If the sequence $\mu_{V_n,T}^{h_n}$ tends weakly to the
measure $\mb$ then the left-hand side of (D8) converges to
that of (D6). Hence to prove that the limit measure $\mb$ is
a Gibbs state it suffices to establish the convergence of the
right-hand side of (D8) to that of (D6). If the Hamiltonian
function has a finite range interaction, i.e. there is some
number $r>0$ such that $U(i,j)=0$ if $|i-j|\ge r$ then it is
not difficult to see that
$\mu^{h_n}(f)(\ssb)\to\mu(f)(\ssb)$, and the required
convergence can be proved with the help of this relation.
In case of infinite range interaction one must be more
careful, especially if the state space $K$ is non-compact.
Dyson's model which we are investigating is such a model. In
Theorem 1 of Part II we have proved the weak convergence of
the measures $\mu_N^{h_n}$ to  $\mb$. (Actually, we have
proved a stronger form of convergence.) In Appendix E we
prove Theorem B, i.e. we show that the limit measure is a
Gibbs state. In the proof we approximate Dyson's model with a
model with finite range interaction, and this enables us to
carry out  the required limiting procedure. In Appendix E we
restrict ourselves to Dyson's model, although the argument
also works in more general cases.
 
\subheading{Appendix E. The proof of Theorem  B}
We apply the argument of Appendix D. The proof of Theorem B
can be completed by showing that also in the case of Dyson's
model the right-hand side of (D8) tends to that of (D6). We
formulate this statement in more detail.
 
It suffices to consider the case when $V=\{1,2,\dots,2^k\}$,
$W= \{2^k+1,2,\dots,2^m\}$ with some $0\le  k< m$, i.e.

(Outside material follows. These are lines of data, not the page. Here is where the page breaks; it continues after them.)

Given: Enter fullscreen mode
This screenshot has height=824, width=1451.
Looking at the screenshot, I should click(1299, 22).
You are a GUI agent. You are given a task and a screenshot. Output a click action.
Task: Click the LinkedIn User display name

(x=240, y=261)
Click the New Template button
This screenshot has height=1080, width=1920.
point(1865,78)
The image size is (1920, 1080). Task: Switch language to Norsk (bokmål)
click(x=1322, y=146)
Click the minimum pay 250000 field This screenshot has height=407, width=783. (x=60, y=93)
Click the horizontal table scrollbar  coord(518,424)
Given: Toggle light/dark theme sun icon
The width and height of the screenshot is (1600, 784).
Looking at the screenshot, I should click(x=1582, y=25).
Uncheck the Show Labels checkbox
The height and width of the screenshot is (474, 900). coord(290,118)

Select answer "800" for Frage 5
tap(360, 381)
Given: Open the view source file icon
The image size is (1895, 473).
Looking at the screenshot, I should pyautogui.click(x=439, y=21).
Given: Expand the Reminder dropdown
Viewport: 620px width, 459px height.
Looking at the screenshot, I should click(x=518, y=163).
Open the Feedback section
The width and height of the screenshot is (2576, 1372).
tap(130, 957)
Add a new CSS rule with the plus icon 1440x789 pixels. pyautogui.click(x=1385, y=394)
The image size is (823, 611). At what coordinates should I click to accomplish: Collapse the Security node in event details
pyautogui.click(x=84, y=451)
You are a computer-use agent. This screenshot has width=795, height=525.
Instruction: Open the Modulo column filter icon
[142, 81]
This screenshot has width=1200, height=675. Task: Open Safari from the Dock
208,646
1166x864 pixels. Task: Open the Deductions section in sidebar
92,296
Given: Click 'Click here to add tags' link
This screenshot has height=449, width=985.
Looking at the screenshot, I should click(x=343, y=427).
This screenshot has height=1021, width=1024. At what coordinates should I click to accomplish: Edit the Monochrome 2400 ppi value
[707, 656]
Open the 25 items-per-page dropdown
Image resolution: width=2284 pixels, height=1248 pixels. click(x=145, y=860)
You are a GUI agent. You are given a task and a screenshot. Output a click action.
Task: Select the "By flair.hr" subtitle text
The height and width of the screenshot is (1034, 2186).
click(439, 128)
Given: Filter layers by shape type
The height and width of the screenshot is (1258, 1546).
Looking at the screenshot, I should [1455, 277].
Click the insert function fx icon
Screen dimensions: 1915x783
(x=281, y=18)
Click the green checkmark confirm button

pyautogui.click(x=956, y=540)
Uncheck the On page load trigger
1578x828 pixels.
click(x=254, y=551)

$f=f(x_1,\dots,x_{2^k})$, $g=g(x_{2^k+1},\dots,x_{2^m})$ and
$V_N=\{1,2,\dots,2^N\}$. (We apply the notation of Appendix D.)
Introduce the functions
$$
\align
&p^h_{k,N}(x_1,\dots,x_{2^k}|  x_{2^k+1},\dots,x_{2^N})\tag
E1   \\            &\qquad=\frac
{ \exp\bigl\{- \frac1T(\sum_{i=1}^{2^k}\sum_{j=i+1}^{2^N}
U(i,j)x_ix_j- h\sum_{i=1}^{2^k}x_i) \bigr\}  }
{   \int    \exp
\bigl\{- \frac1T(\sum_{i=1}^{2^k}\sum_{j=i+1}^{2^N}
 U(i,j)x_ix_j- h\sum_{i=1}^{2^k}x_i) \bigr\}
\prod_{i=1}^{2^k} p(x_i)\,dx_i       }\,, \\
\vspace{1\jot}
  &\qquad\qquad\qquad x_j\in
R^p,\;j=1,\dots,2^N \endalign
$$
and
$$
\align
&p_{k}(x_1,\dots,x_{2^k}|  x_{2^k+1},\dots)\tag
E1${}^{\prime}$  \\            &\qquad=\frac
{ \exp\bigl\{- \frac1T\sum_{i=1}^{2^k}\sum_{j=i+1}^{\infty}
 U(i,j)x_ix_j\bigr\}  }
{   \int    \exp
\bigl\{- \frac1T\sum_{i=1}^{2^k}\sum_{j=i+1}^{\infty}
U(i,j)x_ix_j \bigr\}
\prod_{i=1}^{2^k} p(x_i)\,dx_i       }  \,,  \\
\vspace{1\jot}
&\qquad\qquad\qquad  x_j\in
R^p,\;j=1,\dots, \endalign
$$
where the function $U(\cdot,\cdot)$ is defined in (1.2) and
$p(x)$ in (1.3) of Part I. Put
$$
\align
\mu^h_{k,N}(f)(   x_{2^k+1},\dots,x_{2^N})  &=\int
f(x_1,\dots,x_{2^k})  \tag E2  \\
&\qquad
p^h_{k,N}(x_1,\dots,x_{2^k}|  x_{2^k+1},\dots,x_{2^N})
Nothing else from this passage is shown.